La política prima sobre el amor y aplaza el conocimiento de la novia
Ocurren los sucesos del 20 de julio de 1810 y los intereses políticos primaron sobre las inquietudes científicas y familiares. Desaparecieron el Caldas astrónomo y botánico y surgió el Caldas político; desapareció el cronista científico y apareció con furor el escritor político y el militar activo. Despareció también el devoto enamorado, que ya no iría a La Plata a recibir y conocer a su esposa; tan solo iría a recibirla a La Mesa en la segunda quincena de septiembre. Habían pasado cien días después de la boda y habían primado sus intereses personales sobre sus afectos o sobre la simple curiosidad de conocer personalmente a la novia que antes le exaltaba.
Caldas había contado con la confianza del virrey, pero bajo esa imagen apacible y taciturna se ocultaba un activo complotador, que no solo colaboraba como ideólogo del movimiento político sino que facilitaba las instalaciones del Observatorio Astronómico para realizar las reuniones clandestinas que precedieron a la revuelta. Caldas guardó una discreta imagen a pesar de haber sido testigo directo de los hechos, y no pudo ocultar su papel protagónico, así hubiese sido desde la sombra. En apariencia su posición y sus ingresos, necesarios ahora para responder por ese hogar recién formado, le inquietaban más que las ansias libertarias, como se deduce de la carta fechada el 6 de agosto y en la que tras indicar a su esposa que no podía viajar a LaPlata, a reconocerla y recibirla, le señalaba con preocupación que se había producido la revolución y que él, gracias a Dios había salido ileso y solo la deseaba para resolver sobre su suerte. Le suplicó: “Ven breve, pues estoy muy arriesgado a que la Junta Suprema nos mande en comisión”6. Las reformas podían elevarlo o dejarlo en la calle.
Esta actitud oportunista se contradice con la asumida, días más tarde como redactor del Diario Político, donde no solo debió velar por la correcta y oportuna edición del periódico sino por el contenido ideológico de los editoriales. Esta ambigüedad solo tiene explicación en la compleja mentalidad de Caldas, que cambiaba sorprendentemente, en cualquier momento. Caldas en escritos posteriores se envaneció de la posición adoptada como codirector del Diario, posición de verdad comprometida. ¿Trataba de no inquietar a su esposa, quien podía asustarse y retornar de La Plata a Popayán en vez de proseguir el viaje a Santafé? ¿Pretendía presentar una disculpa por no haber ido oportunamente a conocerla y recibirla en esa población? ¿Temía acaso que el movimiento político independentista no afianzase y pudiesen retornar las autoridades españolas en plan de reconquista, como a la postre sucedió?
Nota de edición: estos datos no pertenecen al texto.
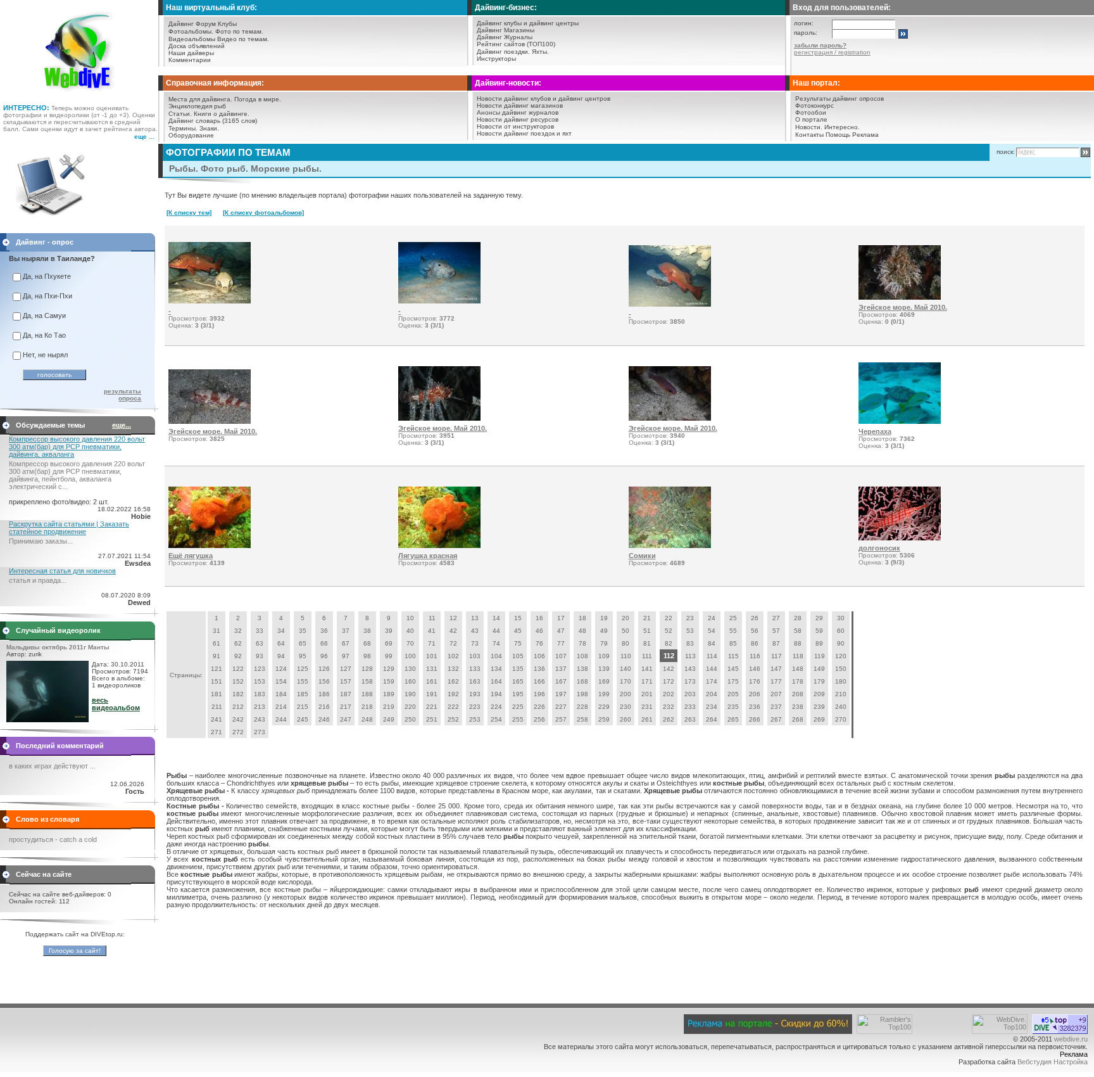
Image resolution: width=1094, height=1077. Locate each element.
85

Caldas de niño había sido estudioso, caviloso y reconcentrado, y hecho hombre optó por la ciencia, dejando de lado el mundo con sus dichas de mujer, de fortuna y de poder. Ese mundo no existía para él y su corazón permanecía olvidado y deslumbrado por lo desconocido. Él mismo se autocalificó de ser taciturno, lento en sus observaciones, austero en sus costumbres, amante del retiro, rara vez risueño, ajeno a actividades que hoy denominaríamos deportivas o artísticas e interesado solo por la ciencia. Un joven prematuramente viejo, indiferente a las pasiones y al vino, y que se conservó virgen por más de cuatro décadas, cambiando tal condición solo al contraer el vínculo matrimonial; y ¿por qué?, porque no sentía gusto por el amor. Con seguridad Caldas poseía tendencias homosexuales que jamás dejó aflorar, dadas su férrea educación y sus sólidos principios morales y religiosos. Allí está la base del conflicto vivido con Humboldt, y allí es donde encontramos una explicación a esa inesperada decisión de contraer un tardío matrimonio. Aparte de las interesadas sugerencias del tío de la novia y de algunos amigos, quizás le estimuló a ello el hecho de que su buen y fiel amigo Santiago Arroyo hubiese contraído segundas nupcias y quizás pudo pensar en recrear un ambiente familiar similar al vivido en el hogar paterno.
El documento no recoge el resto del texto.